My point is simply that you need to uncover your “Achilles Heel” in regard to relationships. Is it a fear of not having enough money? It is a need to be reassured about being attractive? Is it that you think you are nothing without a man, that having a man is the gold standard for assessing self-worth? The essential question to ask yourself is: What am I afraid will happen if I am alone? And please don’t accept the first glib answer that comes: I’ll be lonely, I won’t get to have sex, I won’t have someone to take me to dinner, whatever. It’s more than that. It’s more like, I’m afraid I’ll end up living under bridge in a refrigerator box. Or, I’m afraid I’ll die alone and unmourned. Then, just sit with the answer. Feel it. Acknowledge it. Really seek to understand it. I can tell you, it might not feel very good at first but stay with it. It is a fear that you have kept buried for a long time. It will sting when it comes into the light. But that is a good thing in the long run. Light is healing. When I did this exercise, I cried like a lost child for an hour. But it was a healing cry. I began to recover from my codependency then.
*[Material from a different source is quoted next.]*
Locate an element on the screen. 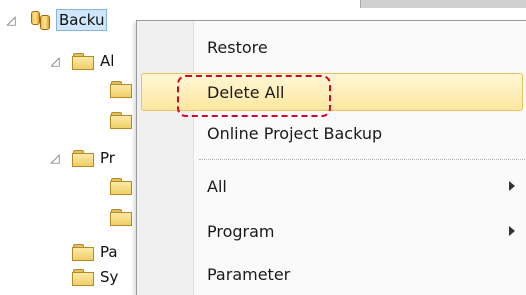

I wish you the best with this journey. It is the healthiest thing you can do for yourself. You are on the road to setting yourself free, which doesn’t mean you won’t be in anymore relationships. It means you’ll have healthy relationships, without the fear that being who you are will scare someone off.

JR

Man, I feel this so hard. I did not figure my shit out until my very late 30s. I wish I was the same awesome, confident person that I am now in my 40s when I was in my 20s. My life would have been soooo much different. I definitely felt I lost a lot of time there (like 20 years) not knowing “how to live.”

And when I want to give people advice about confidence or self love the only thing I can tell them is “get older.” That’s terrible advice!